El arpa de hierba by Truman Capote

El arpa de hierba by Truman Capote

autor:Truman Capote [Capote, Truman]
La lengua: spa
Format: epub
Tags: Novela, Psicológico
editor: ePubLibre
publicado: 1945-01-01T00:00:00+00:00


5

El día siguiente, que era miércoles y primero de octubre, no lo olvidaré jamás.

Todo empezó mal: Riley me despertó al pisarme los dedos y Dolly, que ya estaba despierta, insistió en que le pidiera disculpas por maldecirle. La cortesía, me dijo, es mucho más importante por la mañana que a cualquier otra hora del día, sobre todo cuando se convive en un alojamiento tan reducido como el nuestro. El reloj del juez, que continuaba pendiendo de la ramita como una pesada manzana de oro, nos dijo que eran las seis y seis. No sé quién tuvo la idea, pero desayunamos naranjas, galletas saladas y salchichas frías. El juez afirmó con un gruñido que nadie puede sentirse completamente humano antes de haber tomado una taza de café caliente. Estuvimos de acuerdo en que el café era precisamente lo que todos más echábamos de menos. Riley se ofreció voluntario para ir en su coche a la ciudad y traerlo; al mismo tiempo, tendría oportunidad de fisgonear un poco y enterarse de lo que pasaba. Sugirió que podía acompañarle.

—Nadie podrá verle si se agacha y se queda escondido en el asiento.

Aunque el juez objetó que aquello era una locura, Dolly intuyó que yo deseaba ir. Siempre ansié acompañar a Riley en su coche; ahora que la oportunidad se me ofrecía me sentía excitadísimo, pese a la perspectiva de que nadie lo vería.

—No me parece mal que vayas —dijo Dolly—. Pero tienes que cambiarte la camisa. En el cuello de la que llevas podrían plantarse nabos.

La pradera estaba sin voz, ni rumor de faisanes, ni agitación furtiva alguna. Las puntiagudas hojas de la hierba estaban aguzadas y tenían el color rojo sangre de las flechas tras una batalla, y se rompían bajo nuestros pies con un crujido seco cuando rodeábamos la colina hacia el cementerio. Desde allí la vista era magnífica. La temblorosa superficie sin límites del bosque de River y, más allá de la esbelta torre del edificio de los tribunales y de las chimeneas humeantes del pueblo, casi cien kilómetros de tierras cultivadas, ondulantes, salpicadas de molinos de viento. Me detuve junto a las tumbas de mis padres.
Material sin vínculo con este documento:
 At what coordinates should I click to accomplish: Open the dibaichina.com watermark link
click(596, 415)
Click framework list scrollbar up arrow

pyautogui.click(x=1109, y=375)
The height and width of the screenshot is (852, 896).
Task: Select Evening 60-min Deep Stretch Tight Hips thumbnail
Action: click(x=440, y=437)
No solía visitarlas con frecuencia, me deprimían las lápidas, frías, pétreas… tan distintas de todo lo que yo recordaba de ellos, su vitalidad, los llantos de mi madre cuando mi padre se marchaba a vender sus frigoríficos, cómo él corrió desnudo a la calle cuando ella murió. Me hubiera gustado tener flores para ponerlas en los jarrones de terracota que estaban tristemente vacíos sobre el mármol rayado y sucio. Riley me ayudó; cortó unos capullos de un rosal de China, y mientras contemplaba cómo yo los arreglaba me dijo:

—Me alegro de que tu madre fuera una mujer tan buena. No encuentras más que zorras por todas partes.

Me pregunté si se refería a su propia madre, la pobre Rose Henderson, que le obligaba a saltar a la pata coja por el jardín de su casa recitando la tabla de multiplicar, aunque me parecía que Riley había superado ya esos duros días.